(Element and text location data)
☆ ☆ ☆

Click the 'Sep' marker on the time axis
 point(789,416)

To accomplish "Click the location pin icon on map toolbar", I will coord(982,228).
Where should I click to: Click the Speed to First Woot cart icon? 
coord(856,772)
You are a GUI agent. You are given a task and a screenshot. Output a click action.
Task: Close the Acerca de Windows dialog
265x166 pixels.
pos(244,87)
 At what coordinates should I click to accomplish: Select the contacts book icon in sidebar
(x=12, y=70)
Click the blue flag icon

☆ ☆ ☆

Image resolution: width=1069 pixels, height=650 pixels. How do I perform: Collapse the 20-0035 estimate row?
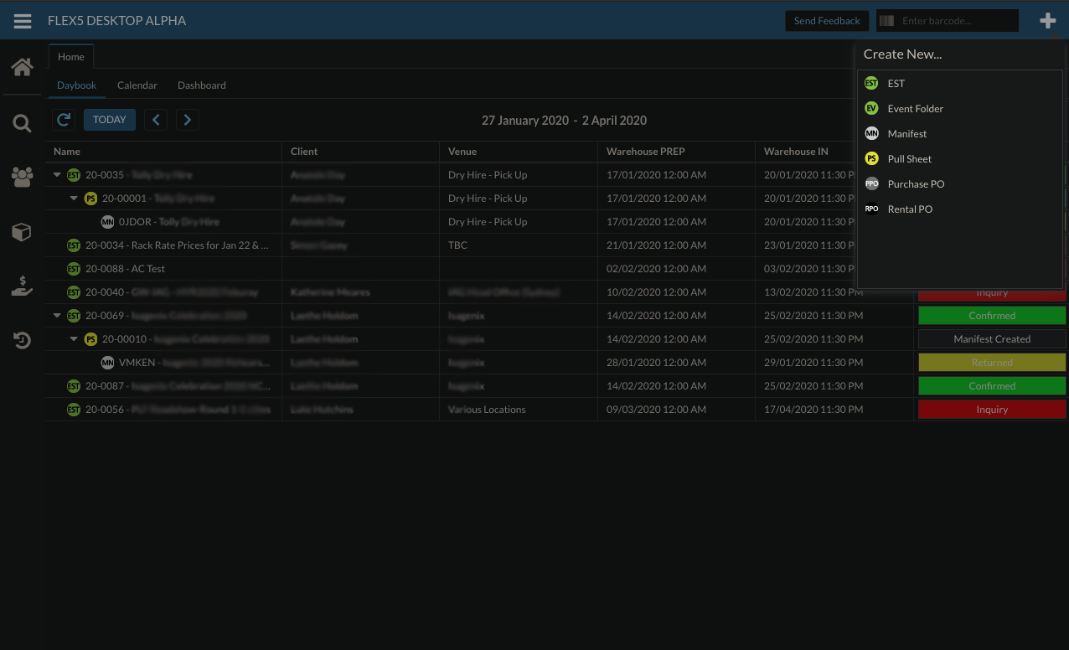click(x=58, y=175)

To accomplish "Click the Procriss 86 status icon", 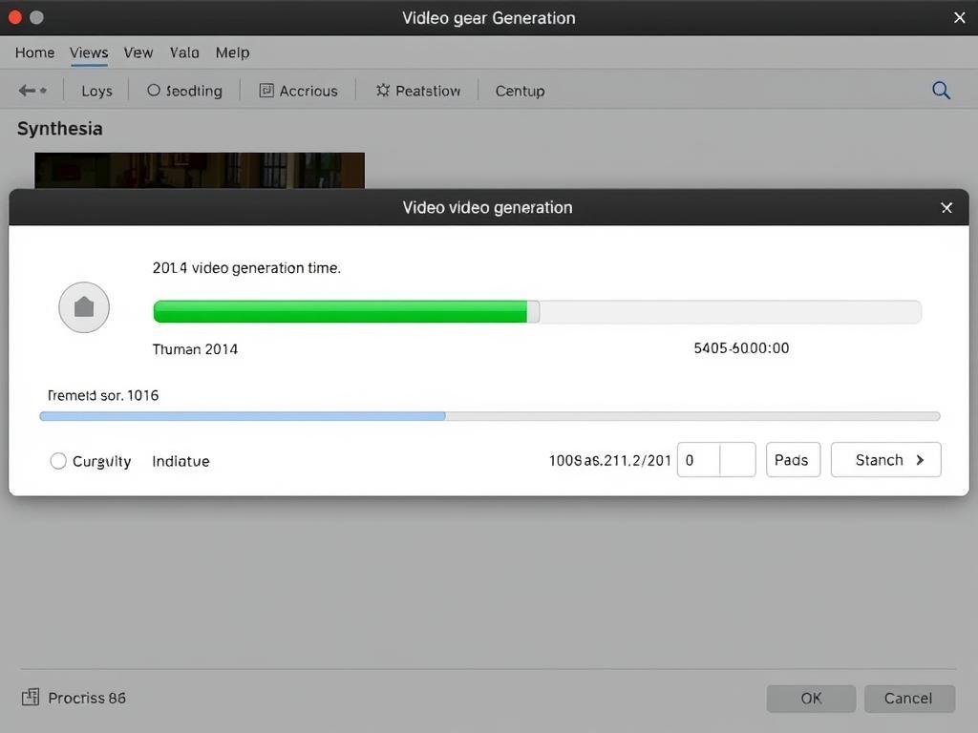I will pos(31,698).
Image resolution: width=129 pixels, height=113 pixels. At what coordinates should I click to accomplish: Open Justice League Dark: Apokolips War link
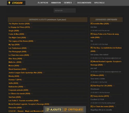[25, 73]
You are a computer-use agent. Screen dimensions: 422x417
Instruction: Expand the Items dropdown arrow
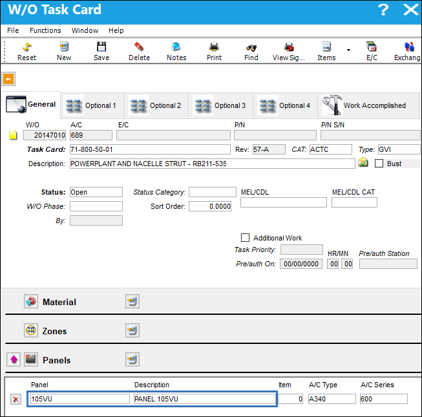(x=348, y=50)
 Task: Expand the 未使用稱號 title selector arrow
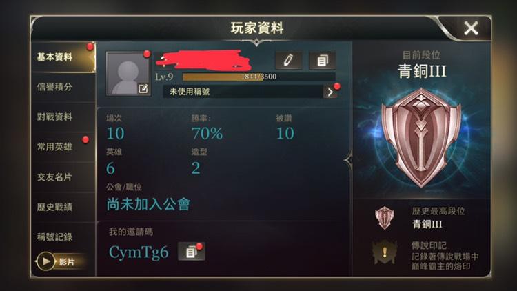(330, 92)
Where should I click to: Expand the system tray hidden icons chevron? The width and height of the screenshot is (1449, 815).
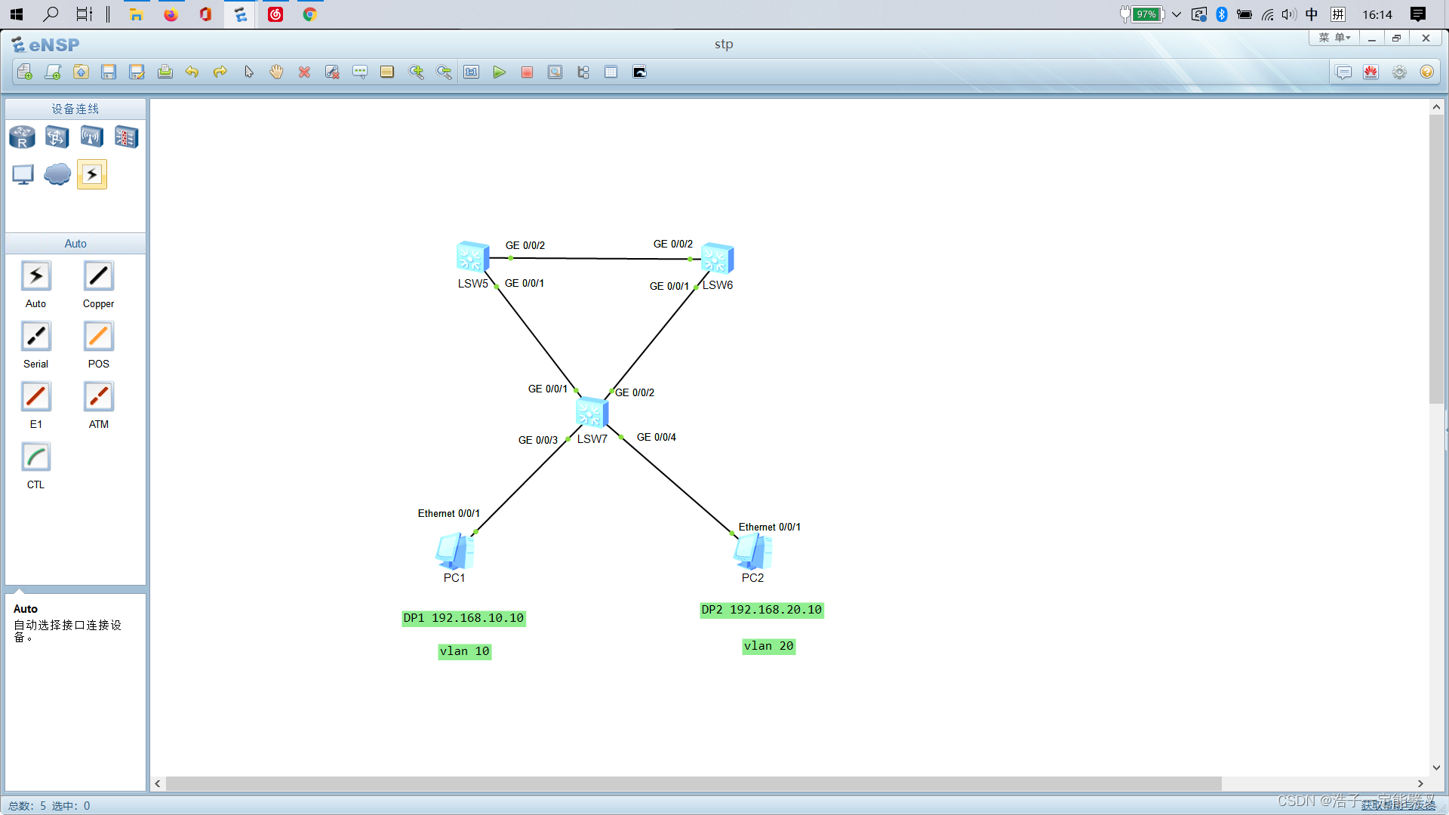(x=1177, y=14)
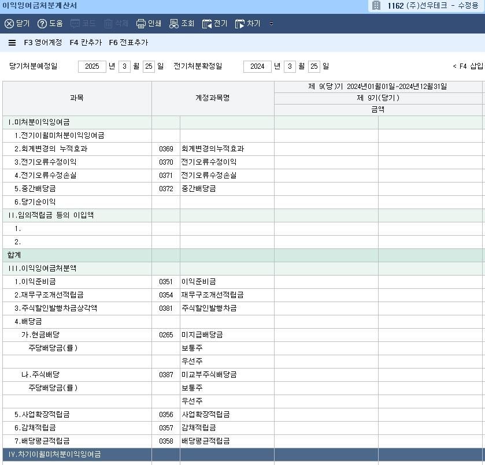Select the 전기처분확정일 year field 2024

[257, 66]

☆ ☆ ☆

**Exercise brief:** Format the records starting at the line containing "Click the 'Sep' marker on the time axis" and ending at the line containing "Click the blue flag icon" as a Markdown table with the columns Row and Line, numbering each row and leaving out blank lines.

**Exercise response:**
| Row | Line |
|---|---|
| 1 | Click the 'Sep' marker on the time axis |
| 2 |  point(789,416) |
| 3 | To accomplish "Click the location pin icon on map toolbar", I will coord(982,228). |
| 4 | Where should I click to: Click the Speed to First Woot cart icon?  |
| 5 | coord(856,772) |
| 6 | You are a GUI agent. You are given a task and a screenshot. Output a click action. |
| 7 | Task: Close the Acerca de Windows dialog |
| 8 | 265x166 pixels. |
| 9 | pos(244,87) |
| 10 |  At what coordinates should I click to accomplish: Select the contacts book icon in sidebar |
| 11 | (x=12, y=70) |
| 12 | Click the blue flag icon |